Supplied material
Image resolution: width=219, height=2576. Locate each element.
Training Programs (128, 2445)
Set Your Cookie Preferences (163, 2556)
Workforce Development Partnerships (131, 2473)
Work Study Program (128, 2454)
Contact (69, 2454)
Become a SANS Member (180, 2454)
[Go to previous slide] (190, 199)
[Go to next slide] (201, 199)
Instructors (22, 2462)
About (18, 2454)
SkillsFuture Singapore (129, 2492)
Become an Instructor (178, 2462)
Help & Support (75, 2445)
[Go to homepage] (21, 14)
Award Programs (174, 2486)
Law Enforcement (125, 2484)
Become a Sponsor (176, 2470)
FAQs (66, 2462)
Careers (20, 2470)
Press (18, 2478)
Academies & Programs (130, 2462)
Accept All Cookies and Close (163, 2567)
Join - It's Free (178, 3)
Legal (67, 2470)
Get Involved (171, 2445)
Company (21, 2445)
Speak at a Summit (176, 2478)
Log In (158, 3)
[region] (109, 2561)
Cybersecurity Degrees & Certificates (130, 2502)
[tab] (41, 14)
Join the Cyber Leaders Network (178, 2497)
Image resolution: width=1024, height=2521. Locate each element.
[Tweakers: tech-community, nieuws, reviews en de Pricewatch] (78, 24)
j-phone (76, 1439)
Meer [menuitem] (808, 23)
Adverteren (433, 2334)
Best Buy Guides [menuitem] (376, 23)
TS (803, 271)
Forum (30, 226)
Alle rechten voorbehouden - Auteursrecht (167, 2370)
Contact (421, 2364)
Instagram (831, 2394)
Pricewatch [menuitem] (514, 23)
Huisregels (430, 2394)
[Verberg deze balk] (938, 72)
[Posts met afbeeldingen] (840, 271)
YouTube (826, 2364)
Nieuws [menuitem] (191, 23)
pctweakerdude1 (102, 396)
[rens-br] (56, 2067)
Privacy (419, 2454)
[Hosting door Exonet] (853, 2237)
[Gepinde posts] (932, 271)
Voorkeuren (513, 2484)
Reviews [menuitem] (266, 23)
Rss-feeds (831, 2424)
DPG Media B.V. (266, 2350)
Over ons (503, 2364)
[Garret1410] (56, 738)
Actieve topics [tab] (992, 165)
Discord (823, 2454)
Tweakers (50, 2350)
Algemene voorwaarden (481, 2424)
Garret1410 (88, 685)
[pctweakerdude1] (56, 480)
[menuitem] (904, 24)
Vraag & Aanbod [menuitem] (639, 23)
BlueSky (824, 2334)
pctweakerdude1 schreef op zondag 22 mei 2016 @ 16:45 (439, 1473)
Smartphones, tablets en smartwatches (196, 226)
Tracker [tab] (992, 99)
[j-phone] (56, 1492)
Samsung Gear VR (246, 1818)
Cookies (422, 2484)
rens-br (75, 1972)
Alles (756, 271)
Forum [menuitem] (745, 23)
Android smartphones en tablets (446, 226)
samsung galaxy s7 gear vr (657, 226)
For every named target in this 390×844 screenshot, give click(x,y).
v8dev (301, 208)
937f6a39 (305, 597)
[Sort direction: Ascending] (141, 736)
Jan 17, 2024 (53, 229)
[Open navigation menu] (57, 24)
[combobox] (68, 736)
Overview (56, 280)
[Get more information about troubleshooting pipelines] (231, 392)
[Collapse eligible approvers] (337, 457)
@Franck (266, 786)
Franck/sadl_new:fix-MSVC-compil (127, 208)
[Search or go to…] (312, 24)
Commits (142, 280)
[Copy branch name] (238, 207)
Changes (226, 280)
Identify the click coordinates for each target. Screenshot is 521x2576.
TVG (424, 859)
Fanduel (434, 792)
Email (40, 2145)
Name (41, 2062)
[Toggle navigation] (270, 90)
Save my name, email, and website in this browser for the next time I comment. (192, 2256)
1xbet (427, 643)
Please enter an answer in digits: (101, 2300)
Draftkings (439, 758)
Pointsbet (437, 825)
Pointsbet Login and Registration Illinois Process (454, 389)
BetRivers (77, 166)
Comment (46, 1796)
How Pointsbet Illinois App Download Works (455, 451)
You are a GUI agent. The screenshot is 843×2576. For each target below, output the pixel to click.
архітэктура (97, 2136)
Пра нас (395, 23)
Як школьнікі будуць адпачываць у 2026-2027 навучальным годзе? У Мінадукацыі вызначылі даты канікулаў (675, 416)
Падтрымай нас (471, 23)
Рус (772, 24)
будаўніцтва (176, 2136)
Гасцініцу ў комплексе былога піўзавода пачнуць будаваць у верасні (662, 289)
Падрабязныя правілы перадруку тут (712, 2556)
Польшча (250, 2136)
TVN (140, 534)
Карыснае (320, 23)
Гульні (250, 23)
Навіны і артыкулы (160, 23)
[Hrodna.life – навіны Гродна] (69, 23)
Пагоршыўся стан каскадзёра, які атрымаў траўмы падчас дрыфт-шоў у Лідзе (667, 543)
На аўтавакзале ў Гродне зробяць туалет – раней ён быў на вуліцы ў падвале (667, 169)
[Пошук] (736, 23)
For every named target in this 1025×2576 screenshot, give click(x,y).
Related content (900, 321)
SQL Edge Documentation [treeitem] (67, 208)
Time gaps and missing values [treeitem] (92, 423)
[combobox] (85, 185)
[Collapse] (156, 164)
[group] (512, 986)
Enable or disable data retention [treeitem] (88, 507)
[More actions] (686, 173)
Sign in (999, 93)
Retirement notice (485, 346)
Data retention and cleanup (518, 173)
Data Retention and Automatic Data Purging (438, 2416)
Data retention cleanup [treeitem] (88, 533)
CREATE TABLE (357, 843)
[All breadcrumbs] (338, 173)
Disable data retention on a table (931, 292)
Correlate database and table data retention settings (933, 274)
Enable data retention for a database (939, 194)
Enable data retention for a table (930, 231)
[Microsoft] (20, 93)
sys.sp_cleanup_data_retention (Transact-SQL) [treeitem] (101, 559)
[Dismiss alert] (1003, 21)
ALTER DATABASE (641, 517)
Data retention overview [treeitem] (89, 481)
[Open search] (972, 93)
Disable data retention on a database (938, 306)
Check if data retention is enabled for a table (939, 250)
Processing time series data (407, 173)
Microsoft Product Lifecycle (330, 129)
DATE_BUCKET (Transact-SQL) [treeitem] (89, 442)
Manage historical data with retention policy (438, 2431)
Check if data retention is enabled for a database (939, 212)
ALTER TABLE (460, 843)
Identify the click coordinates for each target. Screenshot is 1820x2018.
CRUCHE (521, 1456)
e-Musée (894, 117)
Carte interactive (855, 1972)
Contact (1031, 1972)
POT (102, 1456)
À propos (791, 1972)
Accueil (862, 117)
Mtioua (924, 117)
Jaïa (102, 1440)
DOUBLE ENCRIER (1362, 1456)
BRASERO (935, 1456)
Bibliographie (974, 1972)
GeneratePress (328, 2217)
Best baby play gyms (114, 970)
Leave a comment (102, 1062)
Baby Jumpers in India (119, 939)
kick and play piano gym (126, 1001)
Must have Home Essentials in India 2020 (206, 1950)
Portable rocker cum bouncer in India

Work to be completed
Where the data above reaches the line holding "rens-br (75, 1972)", begin printing, and stop after the line holding "Franck/sadl_new:fix-MSVC-compil (127, 208)". Each line must be reproduced exactly, with nothing else added.

Result
rens-br (75, 1972)
Alles (756, 271)
Forum [menuitem] (745, 23)
Android smartphones en tablets (446, 226)
samsung galaxy s7 gear vr (657, 226)
For every named target in this 390×844 screenshot, give click(x,y).
v8dev (301, 208)
937f6a39 (305, 597)
[Sort direction: Ascending] (141, 736)
Jan 17, 2024 (53, 229)
[Open navigation menu] (57, 24)
[combobox] (68, 736)
Overview (56, 280)
[Get more information about troubleshooting pipelines] (231, 392)
[Collapse eligible approvers] (337, 457)
@Franck (266, 786)
Franck/sadl_new:fix-MSVC-compil (127, 208)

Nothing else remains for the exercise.